■ **WORK INSTRUCTION**:
From the entries below, pull out every line that contains the word "particular", copying each one unchanged.

BEGIN GIVEN RECORDS

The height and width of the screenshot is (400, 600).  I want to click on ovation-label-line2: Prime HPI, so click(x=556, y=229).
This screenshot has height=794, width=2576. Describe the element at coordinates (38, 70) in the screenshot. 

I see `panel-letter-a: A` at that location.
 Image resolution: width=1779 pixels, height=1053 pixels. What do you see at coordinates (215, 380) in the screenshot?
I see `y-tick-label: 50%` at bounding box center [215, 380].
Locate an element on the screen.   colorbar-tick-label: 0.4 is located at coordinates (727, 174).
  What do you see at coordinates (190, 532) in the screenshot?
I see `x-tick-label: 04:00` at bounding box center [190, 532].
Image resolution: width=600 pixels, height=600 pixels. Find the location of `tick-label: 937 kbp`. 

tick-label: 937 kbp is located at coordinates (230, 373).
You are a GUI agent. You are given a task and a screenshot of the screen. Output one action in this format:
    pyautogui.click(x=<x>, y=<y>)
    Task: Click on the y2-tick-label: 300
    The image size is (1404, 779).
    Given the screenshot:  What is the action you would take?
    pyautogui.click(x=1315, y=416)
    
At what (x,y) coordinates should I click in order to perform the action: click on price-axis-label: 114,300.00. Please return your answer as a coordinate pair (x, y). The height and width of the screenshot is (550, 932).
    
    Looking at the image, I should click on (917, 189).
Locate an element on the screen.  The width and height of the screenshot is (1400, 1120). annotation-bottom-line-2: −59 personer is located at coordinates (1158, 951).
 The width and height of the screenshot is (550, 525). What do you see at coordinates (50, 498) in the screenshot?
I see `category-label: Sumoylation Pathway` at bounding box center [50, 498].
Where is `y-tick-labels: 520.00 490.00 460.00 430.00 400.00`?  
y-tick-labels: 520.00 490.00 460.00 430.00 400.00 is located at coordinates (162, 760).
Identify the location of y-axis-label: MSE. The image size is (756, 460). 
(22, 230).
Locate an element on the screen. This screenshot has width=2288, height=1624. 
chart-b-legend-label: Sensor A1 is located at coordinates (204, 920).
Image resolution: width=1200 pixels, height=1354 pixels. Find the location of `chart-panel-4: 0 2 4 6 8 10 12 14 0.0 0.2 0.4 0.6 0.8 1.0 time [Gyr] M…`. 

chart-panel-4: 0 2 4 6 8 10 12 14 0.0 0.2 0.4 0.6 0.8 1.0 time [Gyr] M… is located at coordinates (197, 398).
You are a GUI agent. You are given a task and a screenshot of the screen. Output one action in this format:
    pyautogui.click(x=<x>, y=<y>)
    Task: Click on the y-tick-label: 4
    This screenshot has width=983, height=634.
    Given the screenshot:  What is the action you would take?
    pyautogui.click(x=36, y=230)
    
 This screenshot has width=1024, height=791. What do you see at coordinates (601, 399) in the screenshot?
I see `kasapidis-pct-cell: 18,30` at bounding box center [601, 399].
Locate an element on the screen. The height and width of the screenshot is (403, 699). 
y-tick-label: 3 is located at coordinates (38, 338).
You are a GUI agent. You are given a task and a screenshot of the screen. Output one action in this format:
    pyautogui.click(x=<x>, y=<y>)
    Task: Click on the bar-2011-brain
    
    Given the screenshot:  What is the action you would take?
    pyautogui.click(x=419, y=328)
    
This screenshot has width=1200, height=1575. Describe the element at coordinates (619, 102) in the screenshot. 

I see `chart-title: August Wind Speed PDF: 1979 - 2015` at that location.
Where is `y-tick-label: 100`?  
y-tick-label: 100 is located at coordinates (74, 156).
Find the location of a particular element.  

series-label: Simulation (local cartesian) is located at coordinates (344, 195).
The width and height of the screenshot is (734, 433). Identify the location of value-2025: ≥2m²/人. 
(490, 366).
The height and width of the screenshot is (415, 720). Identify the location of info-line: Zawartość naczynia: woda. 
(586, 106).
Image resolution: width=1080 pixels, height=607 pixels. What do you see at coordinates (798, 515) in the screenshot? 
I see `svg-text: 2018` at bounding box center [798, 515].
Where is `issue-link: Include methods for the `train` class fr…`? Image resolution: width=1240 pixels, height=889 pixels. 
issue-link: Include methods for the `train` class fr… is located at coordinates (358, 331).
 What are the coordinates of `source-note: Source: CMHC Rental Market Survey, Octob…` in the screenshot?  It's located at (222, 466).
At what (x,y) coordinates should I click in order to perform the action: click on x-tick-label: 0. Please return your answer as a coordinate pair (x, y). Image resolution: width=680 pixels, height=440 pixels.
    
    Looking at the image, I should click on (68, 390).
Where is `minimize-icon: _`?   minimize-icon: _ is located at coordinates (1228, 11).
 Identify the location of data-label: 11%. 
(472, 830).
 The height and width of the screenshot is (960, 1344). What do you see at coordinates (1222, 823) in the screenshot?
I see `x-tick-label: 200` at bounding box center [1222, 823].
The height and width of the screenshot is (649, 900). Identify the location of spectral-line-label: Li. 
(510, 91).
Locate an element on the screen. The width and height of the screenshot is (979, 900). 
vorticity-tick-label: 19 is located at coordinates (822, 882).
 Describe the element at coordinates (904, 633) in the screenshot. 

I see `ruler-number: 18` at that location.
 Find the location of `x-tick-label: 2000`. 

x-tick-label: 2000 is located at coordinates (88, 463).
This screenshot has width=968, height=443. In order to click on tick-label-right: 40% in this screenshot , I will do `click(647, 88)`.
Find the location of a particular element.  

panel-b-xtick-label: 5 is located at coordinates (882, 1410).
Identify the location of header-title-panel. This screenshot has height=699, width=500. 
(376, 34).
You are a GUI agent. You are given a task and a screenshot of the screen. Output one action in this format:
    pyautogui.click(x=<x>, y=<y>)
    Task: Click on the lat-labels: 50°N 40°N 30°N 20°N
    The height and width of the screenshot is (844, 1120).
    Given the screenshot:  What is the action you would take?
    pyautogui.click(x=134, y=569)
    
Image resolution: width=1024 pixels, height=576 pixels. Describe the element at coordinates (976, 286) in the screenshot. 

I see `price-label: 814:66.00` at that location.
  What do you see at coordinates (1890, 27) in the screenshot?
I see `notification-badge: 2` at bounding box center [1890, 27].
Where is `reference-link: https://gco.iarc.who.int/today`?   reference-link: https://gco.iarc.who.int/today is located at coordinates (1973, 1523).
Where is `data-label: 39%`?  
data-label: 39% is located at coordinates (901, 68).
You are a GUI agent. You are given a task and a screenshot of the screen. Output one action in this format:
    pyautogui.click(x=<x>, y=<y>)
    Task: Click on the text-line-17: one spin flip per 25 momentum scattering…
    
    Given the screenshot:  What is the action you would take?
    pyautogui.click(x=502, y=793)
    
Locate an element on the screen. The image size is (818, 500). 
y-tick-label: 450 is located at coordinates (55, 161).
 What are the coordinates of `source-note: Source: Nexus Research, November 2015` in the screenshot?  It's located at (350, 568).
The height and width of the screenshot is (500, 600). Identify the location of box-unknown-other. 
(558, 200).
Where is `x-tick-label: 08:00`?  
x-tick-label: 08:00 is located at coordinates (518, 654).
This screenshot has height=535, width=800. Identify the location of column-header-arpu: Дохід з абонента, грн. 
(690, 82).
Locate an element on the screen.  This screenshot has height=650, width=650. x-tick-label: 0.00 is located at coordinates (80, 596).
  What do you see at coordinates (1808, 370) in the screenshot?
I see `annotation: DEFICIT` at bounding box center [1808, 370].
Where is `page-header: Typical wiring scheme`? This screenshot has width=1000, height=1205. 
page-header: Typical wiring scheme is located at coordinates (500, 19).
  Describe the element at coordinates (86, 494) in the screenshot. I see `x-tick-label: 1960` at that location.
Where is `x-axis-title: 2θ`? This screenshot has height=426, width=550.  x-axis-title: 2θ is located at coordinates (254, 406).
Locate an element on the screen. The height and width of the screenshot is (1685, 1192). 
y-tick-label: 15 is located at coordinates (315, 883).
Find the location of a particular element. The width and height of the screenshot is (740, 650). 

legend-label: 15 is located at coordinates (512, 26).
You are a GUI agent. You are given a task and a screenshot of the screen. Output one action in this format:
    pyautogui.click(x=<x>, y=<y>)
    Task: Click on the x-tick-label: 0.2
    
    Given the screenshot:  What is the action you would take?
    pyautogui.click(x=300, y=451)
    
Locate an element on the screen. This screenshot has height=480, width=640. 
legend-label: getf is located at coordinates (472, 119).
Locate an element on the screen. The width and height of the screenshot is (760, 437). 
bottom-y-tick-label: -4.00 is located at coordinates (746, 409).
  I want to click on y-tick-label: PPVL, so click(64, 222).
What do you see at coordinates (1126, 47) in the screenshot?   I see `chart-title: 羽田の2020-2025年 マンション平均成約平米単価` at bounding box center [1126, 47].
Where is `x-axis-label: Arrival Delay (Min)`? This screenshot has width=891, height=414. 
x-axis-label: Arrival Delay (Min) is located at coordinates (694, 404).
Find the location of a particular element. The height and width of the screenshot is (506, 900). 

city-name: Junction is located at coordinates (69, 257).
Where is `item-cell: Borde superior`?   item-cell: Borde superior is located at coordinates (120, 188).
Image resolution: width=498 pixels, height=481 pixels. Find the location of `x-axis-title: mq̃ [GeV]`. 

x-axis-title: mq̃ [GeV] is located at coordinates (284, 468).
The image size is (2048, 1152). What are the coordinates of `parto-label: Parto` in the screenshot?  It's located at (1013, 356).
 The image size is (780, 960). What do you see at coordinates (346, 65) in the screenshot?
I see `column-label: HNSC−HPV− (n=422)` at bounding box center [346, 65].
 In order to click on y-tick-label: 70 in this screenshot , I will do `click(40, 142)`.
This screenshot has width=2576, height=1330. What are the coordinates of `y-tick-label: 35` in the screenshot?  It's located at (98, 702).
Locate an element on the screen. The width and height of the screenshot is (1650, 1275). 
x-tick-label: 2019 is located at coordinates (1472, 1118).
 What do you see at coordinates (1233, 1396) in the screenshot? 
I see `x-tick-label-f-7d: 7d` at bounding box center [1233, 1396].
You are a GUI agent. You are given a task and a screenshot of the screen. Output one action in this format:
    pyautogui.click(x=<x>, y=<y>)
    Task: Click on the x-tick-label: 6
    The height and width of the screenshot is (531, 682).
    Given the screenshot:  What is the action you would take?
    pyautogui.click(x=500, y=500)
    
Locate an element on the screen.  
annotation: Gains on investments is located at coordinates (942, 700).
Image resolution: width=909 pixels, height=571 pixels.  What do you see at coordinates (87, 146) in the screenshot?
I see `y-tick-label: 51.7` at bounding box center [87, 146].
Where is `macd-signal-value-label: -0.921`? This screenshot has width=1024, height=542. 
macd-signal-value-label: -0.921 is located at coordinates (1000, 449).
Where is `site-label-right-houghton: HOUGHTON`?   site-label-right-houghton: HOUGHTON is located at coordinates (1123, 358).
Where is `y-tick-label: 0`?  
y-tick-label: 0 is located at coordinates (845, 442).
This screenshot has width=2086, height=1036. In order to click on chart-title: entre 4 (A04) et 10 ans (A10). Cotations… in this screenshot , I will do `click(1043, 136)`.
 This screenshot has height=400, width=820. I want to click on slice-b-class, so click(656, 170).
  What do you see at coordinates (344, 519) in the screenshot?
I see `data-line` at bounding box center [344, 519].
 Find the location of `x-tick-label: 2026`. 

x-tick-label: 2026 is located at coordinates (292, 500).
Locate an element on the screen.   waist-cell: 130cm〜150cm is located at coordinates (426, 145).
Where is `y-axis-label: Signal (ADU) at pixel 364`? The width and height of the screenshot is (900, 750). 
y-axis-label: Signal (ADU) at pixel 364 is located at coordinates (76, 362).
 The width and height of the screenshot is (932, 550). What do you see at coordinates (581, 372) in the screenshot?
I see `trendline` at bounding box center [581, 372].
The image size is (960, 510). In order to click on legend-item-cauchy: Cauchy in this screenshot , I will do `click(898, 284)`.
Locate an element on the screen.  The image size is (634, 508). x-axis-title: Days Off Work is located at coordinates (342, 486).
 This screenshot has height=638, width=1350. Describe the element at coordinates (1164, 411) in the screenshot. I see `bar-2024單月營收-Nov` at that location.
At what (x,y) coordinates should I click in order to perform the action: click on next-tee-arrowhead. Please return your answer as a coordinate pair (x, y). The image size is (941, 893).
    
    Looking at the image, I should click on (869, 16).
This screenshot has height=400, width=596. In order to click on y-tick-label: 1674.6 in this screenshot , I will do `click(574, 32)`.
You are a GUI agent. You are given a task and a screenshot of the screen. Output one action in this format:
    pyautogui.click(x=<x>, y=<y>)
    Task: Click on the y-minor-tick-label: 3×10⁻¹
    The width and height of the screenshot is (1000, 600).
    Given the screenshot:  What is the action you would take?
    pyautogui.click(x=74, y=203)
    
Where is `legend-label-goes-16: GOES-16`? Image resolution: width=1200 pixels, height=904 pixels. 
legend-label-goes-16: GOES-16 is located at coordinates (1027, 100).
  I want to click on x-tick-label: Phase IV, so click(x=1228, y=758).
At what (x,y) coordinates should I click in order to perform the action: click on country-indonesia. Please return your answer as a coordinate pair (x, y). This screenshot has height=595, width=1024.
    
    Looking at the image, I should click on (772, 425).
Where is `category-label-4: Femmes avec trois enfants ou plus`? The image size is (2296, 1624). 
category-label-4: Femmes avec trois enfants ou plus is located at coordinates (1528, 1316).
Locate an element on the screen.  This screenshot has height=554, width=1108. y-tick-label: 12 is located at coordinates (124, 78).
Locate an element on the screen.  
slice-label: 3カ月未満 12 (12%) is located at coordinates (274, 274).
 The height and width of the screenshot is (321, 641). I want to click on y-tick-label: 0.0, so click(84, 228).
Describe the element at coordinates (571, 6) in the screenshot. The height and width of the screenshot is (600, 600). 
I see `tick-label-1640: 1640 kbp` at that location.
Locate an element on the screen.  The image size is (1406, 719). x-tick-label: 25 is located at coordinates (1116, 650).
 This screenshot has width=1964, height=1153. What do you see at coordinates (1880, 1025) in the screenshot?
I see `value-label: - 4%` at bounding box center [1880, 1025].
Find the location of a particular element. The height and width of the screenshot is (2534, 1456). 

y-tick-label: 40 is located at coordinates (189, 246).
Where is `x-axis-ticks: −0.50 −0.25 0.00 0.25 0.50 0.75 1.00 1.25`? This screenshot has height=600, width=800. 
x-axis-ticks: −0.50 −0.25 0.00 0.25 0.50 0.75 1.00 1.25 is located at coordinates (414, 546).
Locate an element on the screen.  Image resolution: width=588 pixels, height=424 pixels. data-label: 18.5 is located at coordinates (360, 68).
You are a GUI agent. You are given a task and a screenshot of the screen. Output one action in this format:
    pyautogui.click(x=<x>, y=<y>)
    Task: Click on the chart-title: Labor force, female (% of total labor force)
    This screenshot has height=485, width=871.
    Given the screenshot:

END GIVEN RECORDS

■ **SOLUTION TO THIS EXERCISE**:
Find the location of a particular element.  
Find the location of a particular element.  
Find the location of a particular element. The width and height of the screenshot is (740, 650). 
Find the location of a particular element. The height and width of the screenshot is (506, 900). 
Find the location of a particular element. The height and width of the screenshot is (2534, 1456). 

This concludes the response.